Entries supplied START

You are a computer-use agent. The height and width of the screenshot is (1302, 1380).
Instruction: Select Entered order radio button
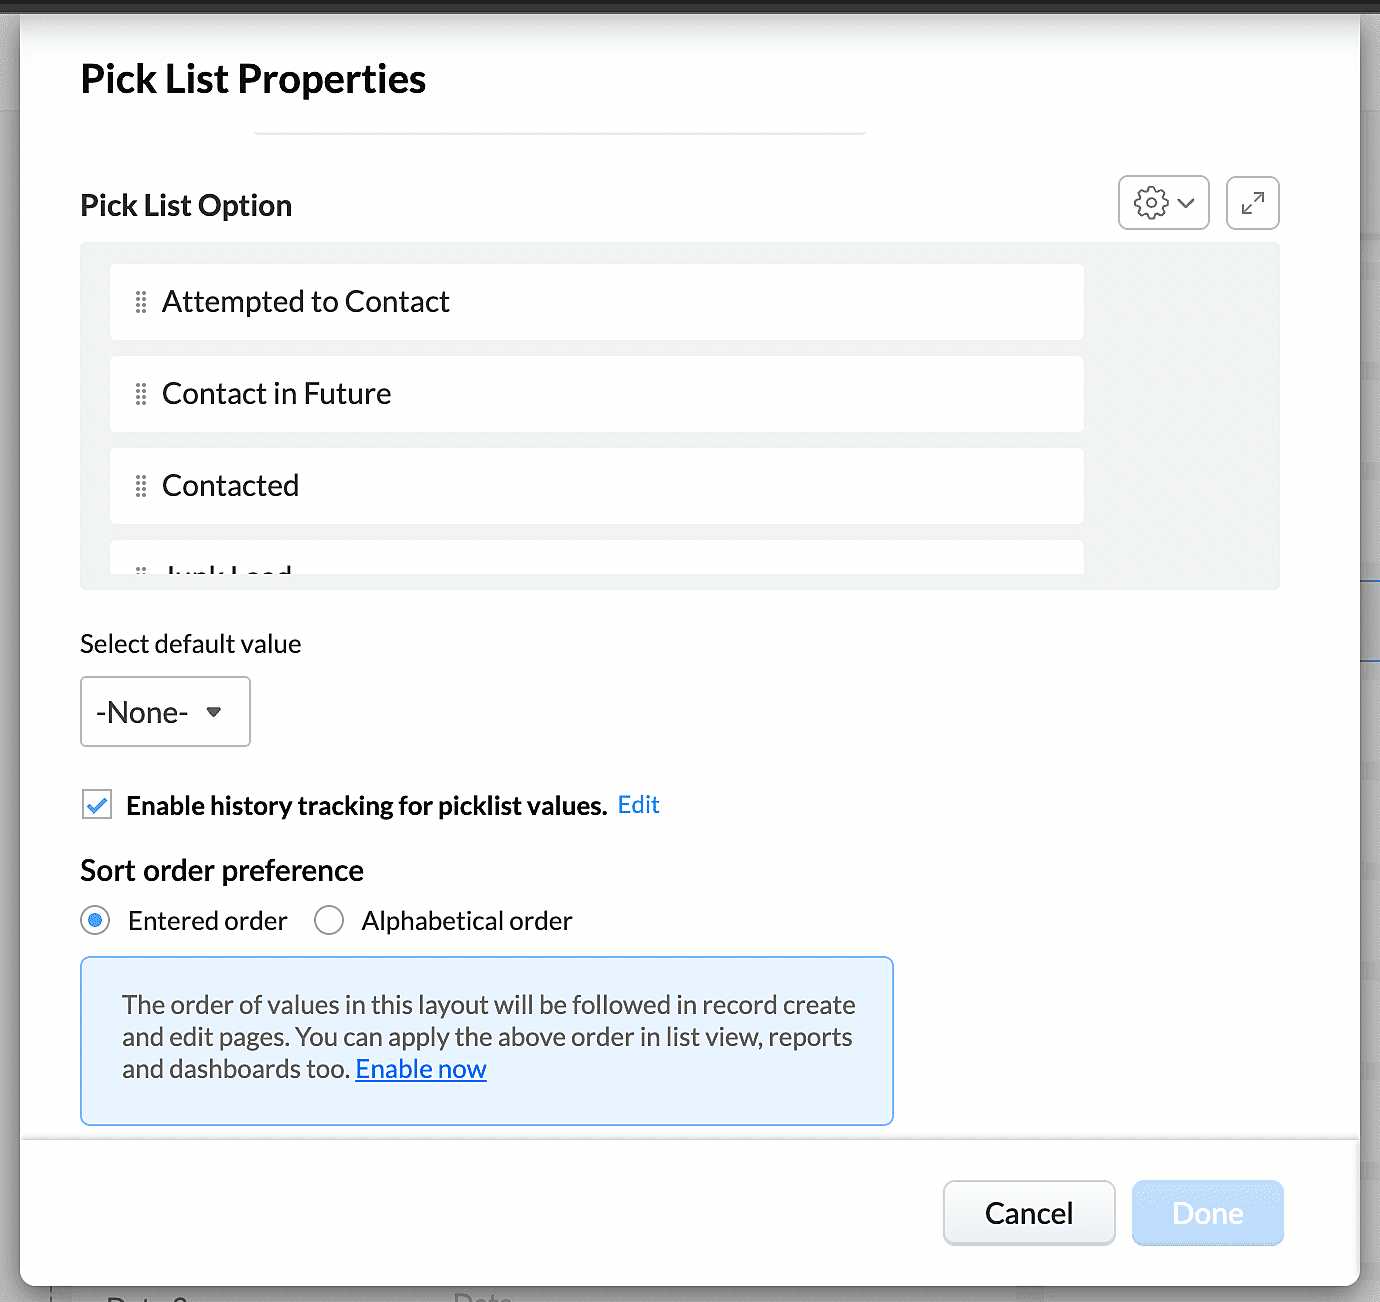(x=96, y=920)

Entries supplied END
Entries supplied START

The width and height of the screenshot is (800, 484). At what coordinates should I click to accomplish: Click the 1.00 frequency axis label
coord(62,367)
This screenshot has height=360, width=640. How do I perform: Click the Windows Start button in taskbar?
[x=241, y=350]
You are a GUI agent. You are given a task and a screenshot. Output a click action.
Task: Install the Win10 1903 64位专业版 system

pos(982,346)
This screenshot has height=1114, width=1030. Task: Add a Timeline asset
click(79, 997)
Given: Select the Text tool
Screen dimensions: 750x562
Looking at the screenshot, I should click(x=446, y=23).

Entries supplied END
Entries supplied START

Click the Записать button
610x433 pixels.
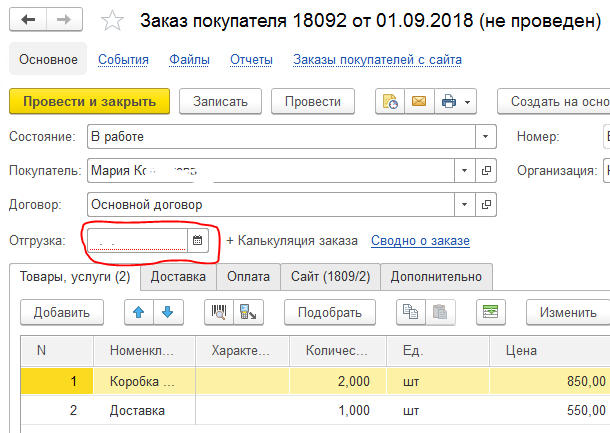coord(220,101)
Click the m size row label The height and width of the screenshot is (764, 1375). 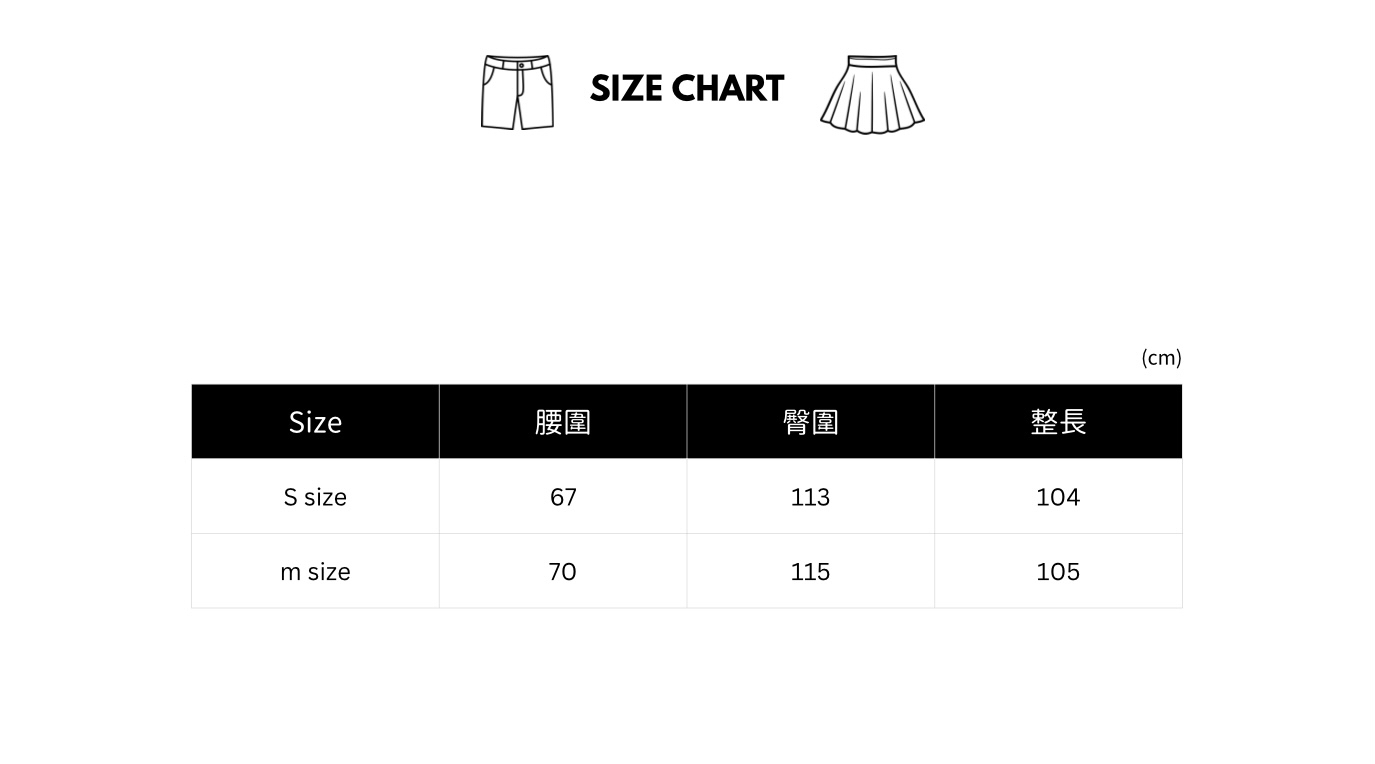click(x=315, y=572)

Entries supplied END

### Exercise aim
In the lines above, find each one with "agent" and list it.

### Response box
You are a computer-use agent. The height and width of the screenshot is (1302, 1380).
You are a GUI agent. You are given a task and a screenshot. Output a click action.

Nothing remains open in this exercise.